As the call stack unwinds, what was "middle" becomes "current," so the framework progressively adjusts context on every LLM call, preserving the full uncompacted version and selectively presenting the optimal slice.

This happens automatically. You write natural language agents, while the framework takes care of this complexity. At the same time, being a developer-first system, Playbooks allows several ways for developers to influence context management through playbook description placeholders, organization of playbooks, raw prompt playbooks, separate agents, artifacts re-loading as needed, and so on.

The Agent Architecture

Multi-agent systems introduce another layer of complexity. Playbooks treats Agents as classes and playbooks as methods. Some are public (callable by other agents), some aren't. Agents can send messages, call each other's playbooks, even hold multi-party meetings.

Many non-obvious decisions lead to clean, programmable, manageable and controllable behavior. For instance, meeting lifecycles are tied to playbook execution. When an agent returns from its meeting playbook, it exits the meeting. No explicit lifecycle management and the control flow is the protocol. This significantly reduces the complexity of specifying agent behavior.

This feels obvious in retrospect, but getting here required thinking through countless interaction patterns. What happens when Agent A calls Agent B during a meeting? How do you prevent deadlocks? How do you make behavior intuitive without writing a 200-page specification? How agents handle side conversations through DMs, potentially even unrelated to the current meeting?

The Control Flow Paradox

Building AI agents is fundamentally different from building traditional software, introducing yet another dimension to this complex optimization challenge.

In traditional programming, control flow is deterministic. You specify exactly which code path executes under which conditions. In AI agents, control flow is emergent. It arises from the interaction between guidelines, context, and the LLM's reasoning.

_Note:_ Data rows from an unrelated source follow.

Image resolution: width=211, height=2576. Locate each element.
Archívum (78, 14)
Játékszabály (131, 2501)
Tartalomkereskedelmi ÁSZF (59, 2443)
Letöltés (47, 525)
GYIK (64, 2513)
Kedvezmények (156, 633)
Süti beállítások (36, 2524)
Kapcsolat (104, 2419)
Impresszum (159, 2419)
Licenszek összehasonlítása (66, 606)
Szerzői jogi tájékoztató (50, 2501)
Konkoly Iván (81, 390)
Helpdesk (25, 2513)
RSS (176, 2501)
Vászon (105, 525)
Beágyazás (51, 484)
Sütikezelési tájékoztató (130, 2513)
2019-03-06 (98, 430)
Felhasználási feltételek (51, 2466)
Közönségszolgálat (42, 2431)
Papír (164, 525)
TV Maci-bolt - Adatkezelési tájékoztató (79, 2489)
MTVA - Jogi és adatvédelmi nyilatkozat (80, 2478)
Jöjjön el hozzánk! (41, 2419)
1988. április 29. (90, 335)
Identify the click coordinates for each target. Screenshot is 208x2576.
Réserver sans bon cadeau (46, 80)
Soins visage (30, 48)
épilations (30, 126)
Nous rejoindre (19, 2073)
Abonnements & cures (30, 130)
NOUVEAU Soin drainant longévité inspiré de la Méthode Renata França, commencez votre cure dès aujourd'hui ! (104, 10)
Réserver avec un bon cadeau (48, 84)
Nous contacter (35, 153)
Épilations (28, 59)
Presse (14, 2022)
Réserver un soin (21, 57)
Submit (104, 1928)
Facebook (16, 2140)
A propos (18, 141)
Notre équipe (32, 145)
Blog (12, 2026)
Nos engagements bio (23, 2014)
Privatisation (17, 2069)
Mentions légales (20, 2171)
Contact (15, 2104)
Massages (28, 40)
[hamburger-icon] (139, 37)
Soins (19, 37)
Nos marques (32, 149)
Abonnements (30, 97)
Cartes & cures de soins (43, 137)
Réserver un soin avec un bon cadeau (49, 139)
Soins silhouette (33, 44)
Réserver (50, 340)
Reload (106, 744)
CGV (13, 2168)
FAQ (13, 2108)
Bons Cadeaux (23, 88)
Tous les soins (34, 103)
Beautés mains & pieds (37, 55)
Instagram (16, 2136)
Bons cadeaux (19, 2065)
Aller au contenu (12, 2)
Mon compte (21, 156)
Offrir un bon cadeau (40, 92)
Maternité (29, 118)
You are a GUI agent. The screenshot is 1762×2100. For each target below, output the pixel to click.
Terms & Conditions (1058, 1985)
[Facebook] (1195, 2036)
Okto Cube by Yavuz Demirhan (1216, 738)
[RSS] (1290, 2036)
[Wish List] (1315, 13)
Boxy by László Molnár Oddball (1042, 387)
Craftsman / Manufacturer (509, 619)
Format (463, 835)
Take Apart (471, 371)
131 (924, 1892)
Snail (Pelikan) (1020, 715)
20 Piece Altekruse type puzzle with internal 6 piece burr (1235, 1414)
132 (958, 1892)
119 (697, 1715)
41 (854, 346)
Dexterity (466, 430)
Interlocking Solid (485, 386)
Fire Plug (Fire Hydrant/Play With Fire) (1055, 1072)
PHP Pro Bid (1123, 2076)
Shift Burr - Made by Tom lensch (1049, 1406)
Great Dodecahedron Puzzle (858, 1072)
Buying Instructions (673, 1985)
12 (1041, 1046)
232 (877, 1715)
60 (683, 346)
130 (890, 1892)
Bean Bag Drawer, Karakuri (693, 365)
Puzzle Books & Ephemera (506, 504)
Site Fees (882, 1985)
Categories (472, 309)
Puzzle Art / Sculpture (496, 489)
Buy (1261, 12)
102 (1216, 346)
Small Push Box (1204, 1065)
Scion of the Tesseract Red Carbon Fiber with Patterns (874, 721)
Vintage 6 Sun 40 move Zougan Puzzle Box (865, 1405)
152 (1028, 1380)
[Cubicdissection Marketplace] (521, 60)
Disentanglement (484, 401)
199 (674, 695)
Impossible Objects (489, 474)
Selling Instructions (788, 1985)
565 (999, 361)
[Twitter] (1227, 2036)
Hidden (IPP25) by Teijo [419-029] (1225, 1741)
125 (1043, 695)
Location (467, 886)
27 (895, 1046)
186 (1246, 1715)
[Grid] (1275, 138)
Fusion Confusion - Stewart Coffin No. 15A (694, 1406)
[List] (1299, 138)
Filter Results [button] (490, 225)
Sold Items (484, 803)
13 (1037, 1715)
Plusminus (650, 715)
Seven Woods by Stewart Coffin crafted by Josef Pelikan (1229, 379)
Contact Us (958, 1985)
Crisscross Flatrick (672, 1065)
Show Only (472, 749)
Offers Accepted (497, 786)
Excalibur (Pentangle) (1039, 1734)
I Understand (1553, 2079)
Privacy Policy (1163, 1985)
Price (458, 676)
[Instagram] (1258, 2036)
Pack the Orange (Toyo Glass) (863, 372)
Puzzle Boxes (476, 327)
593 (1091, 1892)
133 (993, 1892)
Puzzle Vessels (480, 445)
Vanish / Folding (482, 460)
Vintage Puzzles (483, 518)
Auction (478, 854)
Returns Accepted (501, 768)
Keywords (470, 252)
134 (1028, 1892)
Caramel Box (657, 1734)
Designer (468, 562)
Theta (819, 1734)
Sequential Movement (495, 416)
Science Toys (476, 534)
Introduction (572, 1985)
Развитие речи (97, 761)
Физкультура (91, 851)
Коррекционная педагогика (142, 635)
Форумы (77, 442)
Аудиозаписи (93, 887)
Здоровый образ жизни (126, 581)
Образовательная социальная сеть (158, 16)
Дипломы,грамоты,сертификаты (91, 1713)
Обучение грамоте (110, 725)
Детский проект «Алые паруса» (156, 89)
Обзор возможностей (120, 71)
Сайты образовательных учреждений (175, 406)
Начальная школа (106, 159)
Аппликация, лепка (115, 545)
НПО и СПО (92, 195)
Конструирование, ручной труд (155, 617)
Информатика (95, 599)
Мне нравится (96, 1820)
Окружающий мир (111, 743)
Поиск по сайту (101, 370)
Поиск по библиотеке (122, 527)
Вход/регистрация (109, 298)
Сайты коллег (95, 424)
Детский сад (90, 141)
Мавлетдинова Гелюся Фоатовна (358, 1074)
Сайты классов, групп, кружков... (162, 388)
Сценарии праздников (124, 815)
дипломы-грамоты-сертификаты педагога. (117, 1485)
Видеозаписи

This creates unique questions: How do you specify behavior that's both flexible and consistent? How do you enforce guidelines at multiple levels of specificity simultaneously—macro-level personality ("resolve issues professionally"), mid-level procedures ("check order status before refunds"), and micro-level adaptations ("acknowledge frustration before proceeding")? How do you prevent the agent from going off-rails while allowing natural conversation flow? How do you make behavioral constraints composable without creating a tangled web of rules? How do you inject special cases, tips and tricks, keeping a constant check on user interaction health to recommend human escalation, satisfying global constraints like you must ask the user XYZ at least once during the conversation?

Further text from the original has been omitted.